Court Opinion

ID: 6000327
Source: CourtListenerOpinion
Date Created: 2022-01-13 09:51:16.198676+00
Date Added: 2024-06-11T08:50:15.265323
License: Public Domain

Judgment, Supreme Court, Suffolk County (Harry Seidell, J.), entered November 30, 1994, in favor of plaintiff tenant shareholder and against defendant residential cooperative corporation in the amount of $42,871.92, plus interest, costs and disbursements, unanimously modified, on the law and the facts, to *187reduce the award of damages to $26,000, plus $340 a month for a period of 17 months and 19 days, plus interest, costs and disbursements, the matter is remanded for revision of the total award, and otherwise affirmed, without costs.
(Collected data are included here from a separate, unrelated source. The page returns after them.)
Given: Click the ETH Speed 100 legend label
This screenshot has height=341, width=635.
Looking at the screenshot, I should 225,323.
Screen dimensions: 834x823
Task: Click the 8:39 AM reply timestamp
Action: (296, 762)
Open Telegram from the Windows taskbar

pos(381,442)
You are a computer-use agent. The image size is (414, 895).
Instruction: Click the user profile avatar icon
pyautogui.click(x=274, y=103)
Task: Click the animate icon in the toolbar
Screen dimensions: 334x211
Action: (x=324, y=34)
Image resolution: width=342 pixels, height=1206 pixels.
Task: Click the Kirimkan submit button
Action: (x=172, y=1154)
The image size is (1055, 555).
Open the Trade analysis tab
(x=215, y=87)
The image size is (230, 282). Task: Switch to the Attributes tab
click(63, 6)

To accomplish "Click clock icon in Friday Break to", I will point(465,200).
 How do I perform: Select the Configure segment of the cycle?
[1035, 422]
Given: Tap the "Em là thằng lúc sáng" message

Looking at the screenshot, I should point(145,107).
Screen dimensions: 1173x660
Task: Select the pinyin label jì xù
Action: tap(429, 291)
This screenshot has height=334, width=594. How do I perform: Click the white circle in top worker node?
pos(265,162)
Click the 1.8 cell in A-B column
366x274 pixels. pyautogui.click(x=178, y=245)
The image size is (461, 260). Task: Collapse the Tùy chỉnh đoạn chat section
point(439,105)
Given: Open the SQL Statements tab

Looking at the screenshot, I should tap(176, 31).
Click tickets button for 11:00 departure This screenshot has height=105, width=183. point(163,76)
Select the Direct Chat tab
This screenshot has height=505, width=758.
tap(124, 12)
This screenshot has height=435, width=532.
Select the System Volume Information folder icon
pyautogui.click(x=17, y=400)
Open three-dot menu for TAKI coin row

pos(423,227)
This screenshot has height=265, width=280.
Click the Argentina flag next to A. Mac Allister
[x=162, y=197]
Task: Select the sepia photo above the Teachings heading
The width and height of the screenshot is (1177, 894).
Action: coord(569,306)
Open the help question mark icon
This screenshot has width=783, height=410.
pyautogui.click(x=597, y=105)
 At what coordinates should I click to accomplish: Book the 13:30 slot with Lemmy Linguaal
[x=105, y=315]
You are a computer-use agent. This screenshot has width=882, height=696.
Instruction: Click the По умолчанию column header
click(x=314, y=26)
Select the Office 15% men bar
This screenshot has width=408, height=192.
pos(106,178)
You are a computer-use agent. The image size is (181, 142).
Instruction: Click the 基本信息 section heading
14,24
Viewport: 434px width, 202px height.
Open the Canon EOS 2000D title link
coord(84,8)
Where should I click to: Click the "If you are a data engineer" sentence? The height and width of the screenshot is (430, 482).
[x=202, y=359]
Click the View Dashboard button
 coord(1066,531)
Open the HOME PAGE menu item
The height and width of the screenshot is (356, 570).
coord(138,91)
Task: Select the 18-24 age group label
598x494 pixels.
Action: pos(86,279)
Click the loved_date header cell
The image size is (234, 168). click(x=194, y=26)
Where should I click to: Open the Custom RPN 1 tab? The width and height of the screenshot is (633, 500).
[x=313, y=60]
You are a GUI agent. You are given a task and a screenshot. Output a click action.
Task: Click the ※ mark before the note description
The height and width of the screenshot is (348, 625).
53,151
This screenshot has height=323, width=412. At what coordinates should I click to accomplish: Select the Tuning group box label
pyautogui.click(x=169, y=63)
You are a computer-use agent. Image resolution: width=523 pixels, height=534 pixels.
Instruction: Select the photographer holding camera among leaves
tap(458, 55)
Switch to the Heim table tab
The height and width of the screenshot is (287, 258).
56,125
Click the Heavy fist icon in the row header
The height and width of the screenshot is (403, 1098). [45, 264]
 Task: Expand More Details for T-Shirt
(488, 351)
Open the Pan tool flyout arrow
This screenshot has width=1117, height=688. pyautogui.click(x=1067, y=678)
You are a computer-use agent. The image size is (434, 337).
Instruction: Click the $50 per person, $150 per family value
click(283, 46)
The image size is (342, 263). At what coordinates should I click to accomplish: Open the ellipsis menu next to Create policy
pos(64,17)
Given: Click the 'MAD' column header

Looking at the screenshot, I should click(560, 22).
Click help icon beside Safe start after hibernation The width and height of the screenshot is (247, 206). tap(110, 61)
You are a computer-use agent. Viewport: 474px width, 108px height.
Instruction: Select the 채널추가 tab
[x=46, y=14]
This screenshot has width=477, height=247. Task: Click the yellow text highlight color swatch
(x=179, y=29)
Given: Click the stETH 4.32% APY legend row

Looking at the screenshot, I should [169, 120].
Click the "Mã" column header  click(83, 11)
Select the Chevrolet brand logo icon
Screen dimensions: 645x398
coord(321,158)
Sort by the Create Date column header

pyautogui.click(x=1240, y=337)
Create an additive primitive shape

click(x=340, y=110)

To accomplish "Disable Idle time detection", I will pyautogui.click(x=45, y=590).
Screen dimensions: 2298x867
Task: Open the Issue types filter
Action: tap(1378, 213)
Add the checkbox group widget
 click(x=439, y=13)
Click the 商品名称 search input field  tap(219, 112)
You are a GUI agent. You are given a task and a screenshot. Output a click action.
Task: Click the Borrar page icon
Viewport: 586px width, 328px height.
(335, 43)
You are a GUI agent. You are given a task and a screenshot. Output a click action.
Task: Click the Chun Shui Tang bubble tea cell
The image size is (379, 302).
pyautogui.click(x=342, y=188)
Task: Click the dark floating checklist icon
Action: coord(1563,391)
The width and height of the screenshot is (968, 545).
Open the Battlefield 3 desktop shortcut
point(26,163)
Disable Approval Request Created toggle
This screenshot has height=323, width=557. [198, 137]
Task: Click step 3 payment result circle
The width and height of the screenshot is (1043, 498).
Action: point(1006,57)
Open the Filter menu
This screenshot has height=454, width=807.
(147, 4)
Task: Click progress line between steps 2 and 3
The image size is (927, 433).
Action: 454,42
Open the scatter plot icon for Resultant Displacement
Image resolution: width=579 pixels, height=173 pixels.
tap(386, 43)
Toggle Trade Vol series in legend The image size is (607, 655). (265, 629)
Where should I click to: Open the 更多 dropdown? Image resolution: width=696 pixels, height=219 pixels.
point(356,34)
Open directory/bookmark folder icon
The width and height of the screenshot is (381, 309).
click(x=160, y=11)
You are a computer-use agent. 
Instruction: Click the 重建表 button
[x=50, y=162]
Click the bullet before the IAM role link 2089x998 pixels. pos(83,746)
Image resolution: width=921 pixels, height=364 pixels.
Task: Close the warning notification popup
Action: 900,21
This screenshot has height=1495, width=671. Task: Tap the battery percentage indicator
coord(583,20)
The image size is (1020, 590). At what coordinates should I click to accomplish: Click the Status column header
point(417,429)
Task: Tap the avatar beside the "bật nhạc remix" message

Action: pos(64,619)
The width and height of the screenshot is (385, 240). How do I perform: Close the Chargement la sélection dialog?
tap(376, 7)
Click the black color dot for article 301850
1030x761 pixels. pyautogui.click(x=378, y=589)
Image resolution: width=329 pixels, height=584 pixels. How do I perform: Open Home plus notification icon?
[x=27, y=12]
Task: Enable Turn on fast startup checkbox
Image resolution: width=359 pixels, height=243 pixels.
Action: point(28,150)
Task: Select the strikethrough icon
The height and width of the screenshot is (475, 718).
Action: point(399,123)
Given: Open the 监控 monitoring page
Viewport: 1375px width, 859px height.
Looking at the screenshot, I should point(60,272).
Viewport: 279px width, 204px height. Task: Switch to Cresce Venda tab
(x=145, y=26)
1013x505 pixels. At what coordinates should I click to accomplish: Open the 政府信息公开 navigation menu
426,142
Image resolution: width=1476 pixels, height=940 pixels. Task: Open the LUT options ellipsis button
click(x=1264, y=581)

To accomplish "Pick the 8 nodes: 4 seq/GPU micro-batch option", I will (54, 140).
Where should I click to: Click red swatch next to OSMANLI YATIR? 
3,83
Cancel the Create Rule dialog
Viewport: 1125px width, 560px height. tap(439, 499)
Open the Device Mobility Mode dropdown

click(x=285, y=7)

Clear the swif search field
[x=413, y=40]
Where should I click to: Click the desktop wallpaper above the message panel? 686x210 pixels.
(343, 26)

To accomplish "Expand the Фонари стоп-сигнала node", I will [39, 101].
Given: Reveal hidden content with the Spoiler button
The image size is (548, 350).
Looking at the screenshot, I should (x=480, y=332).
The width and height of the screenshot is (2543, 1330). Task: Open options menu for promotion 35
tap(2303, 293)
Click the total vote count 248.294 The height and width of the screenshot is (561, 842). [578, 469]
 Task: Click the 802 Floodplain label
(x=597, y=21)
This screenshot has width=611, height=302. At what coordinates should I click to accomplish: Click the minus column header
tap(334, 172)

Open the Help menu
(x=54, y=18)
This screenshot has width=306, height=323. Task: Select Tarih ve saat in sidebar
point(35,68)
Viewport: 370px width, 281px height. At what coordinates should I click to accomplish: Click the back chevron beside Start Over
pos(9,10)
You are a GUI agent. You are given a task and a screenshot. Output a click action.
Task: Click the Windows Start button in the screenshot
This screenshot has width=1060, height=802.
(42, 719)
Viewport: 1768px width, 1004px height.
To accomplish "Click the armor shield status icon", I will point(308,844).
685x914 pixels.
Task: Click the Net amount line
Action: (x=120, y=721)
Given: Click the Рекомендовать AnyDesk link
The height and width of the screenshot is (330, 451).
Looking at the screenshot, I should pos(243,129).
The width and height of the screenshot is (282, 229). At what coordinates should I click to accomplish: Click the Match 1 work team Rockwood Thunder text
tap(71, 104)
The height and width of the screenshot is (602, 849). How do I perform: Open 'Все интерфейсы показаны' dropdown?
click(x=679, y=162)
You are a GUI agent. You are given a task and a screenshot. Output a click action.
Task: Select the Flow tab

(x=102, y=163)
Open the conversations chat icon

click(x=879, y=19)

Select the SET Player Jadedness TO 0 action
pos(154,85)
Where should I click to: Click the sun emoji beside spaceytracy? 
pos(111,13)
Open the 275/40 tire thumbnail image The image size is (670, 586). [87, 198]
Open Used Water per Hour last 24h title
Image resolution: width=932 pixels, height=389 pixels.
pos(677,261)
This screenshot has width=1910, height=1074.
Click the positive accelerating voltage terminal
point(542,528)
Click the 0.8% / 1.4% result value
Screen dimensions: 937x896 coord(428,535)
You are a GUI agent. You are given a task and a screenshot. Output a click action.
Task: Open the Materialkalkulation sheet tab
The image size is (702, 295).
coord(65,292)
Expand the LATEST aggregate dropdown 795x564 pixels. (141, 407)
We find that defendant’s decision to condition its approval of plaintiffs sale of the apartment upon his payment of the attorneys’ fees it had incurred in prosecuting the summary proceeding against plaintiff for nonpayment of maintenance was in accordance with its bylaws and in good faith for the period from March 25,1988, when the contract for the sale of the apartment was signed, to January 30, 1989, when the default judgment defendant had obtained against plaintiff in the summary proceeding was vacated by the Appellate Term for lack of jurisdiction and such decision therefore is not subject to judicial scrutiny under the business judgment rule (see, Matter of Levandusky v One Fifth Ave. Apt. Corp., 75 NY2d 530). However, thereafter, by continuing to deny approval of the sale unless plaintiff paid its attorneys’ fees, defendant was acting "without * * * consideration of the relevant facts” (supra, at 540), namely, the reversal of the summary proceeding in which it had incurred the fees it was demanding, and lost the protection of the business judgment rule. Without that protection, defendant’s conduct constituted tortious interference with contract, for which it should be liable in the amount of $19,000, the difference between the price stipulated in the interfered-with contract and the price for which plaintiff ultimately sold the apartment plus a broker’s fee that would not have been paid had the first contract closed. The trial court also properly awarded plaintiff $7,000 as a reasonable fee for the services of his attorney in the summary proceeding (Real Property Law § 234; see, Jordan v Freeman, 40 AD2d 656, 657), and it makes no difference that such fees have yet to be billed or paid. Also properly awarded was $250 in monthly maintenance and $90 in monthly utility fees, but the award should only extend for the 17 months and 19 days that followed defendant’s wrongful refusal to approve the sale. However, with respect to plaintiff s claim for recovery of $3,000 in assessments from March, 1988 to July, 1991, this item must be reviewed in light of our foregoing modification, and we reject it as speculative (see, Berley Indus. v City of New York, 45 NY2d 683, 686-687). Concur—Ellerin, J. P., Wallach, Kupferman, Williams and Mazzarelli, JJ.